WHAT NEEDS TO BE DONE:
Copy exactly the lines of the data below that run from the line holding "How do I perform: Click three-dot" through the line holding "Click the bootpd.plist file entry", both ends included.
——
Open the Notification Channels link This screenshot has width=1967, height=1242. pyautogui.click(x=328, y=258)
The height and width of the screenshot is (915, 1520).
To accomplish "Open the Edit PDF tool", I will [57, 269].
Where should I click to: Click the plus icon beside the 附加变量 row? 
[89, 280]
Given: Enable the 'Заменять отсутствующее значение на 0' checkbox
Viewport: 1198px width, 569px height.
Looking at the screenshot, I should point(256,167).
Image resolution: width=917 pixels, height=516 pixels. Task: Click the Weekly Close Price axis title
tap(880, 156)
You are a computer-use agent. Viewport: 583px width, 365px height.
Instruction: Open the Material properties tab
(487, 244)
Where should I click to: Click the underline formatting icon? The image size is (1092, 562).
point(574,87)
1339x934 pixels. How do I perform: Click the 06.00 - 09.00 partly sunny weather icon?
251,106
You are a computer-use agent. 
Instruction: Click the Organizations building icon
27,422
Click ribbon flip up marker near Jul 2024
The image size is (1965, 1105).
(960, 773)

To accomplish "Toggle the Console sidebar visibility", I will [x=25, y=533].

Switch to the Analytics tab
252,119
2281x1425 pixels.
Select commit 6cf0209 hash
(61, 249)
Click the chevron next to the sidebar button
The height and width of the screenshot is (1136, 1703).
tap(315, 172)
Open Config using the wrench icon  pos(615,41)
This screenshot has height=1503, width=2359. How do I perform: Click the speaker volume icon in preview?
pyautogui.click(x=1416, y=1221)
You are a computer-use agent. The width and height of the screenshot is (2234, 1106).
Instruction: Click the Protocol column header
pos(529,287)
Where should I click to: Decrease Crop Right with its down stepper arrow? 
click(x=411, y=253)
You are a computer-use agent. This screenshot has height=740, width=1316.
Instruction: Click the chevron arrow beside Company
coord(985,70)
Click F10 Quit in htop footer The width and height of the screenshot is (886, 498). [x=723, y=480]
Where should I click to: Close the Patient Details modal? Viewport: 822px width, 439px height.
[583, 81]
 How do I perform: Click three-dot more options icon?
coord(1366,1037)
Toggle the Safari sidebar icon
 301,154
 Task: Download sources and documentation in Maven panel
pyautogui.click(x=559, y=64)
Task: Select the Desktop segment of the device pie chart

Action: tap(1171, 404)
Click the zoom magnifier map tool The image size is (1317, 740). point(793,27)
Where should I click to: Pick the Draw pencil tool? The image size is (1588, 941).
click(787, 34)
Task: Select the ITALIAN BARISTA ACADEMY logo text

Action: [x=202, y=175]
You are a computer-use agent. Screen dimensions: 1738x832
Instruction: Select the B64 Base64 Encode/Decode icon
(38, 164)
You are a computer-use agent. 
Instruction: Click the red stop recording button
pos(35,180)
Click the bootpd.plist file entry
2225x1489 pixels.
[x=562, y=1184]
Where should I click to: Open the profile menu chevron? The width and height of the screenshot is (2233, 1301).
——
YOUR SOLUTION:
 How do I perform: Click three-dot more options icon?
coord(1366,1037)
Toggle the Safari sidebar icon
 301,154
 Task: Download sources and documentation in Maven panel
pyautogui.click(x=559, y=64)
Task: Select the Desktop segment of the device pie chart

Action: tap(1171, 404)
Click the zoom magnifier map tool The image size is (1317, 740). point(793,27)
Where should I click to: Pick the Draw pencil tool? The image size is (1588, 941).
click(787, 34)
Task: Select the ITALIAN BARISTA ACADEMY logo text

Action: [x=202, y=175]
You are a computer-use agent. Screen dimensions: 1738x832
Instruction: Select the B64 Base64 Encode/Decode icon
(38, 164)
You are a computer-use agent. 
Instruction: Click the red stop recording button
pos(35,180)
Click the bootpd.plist file entry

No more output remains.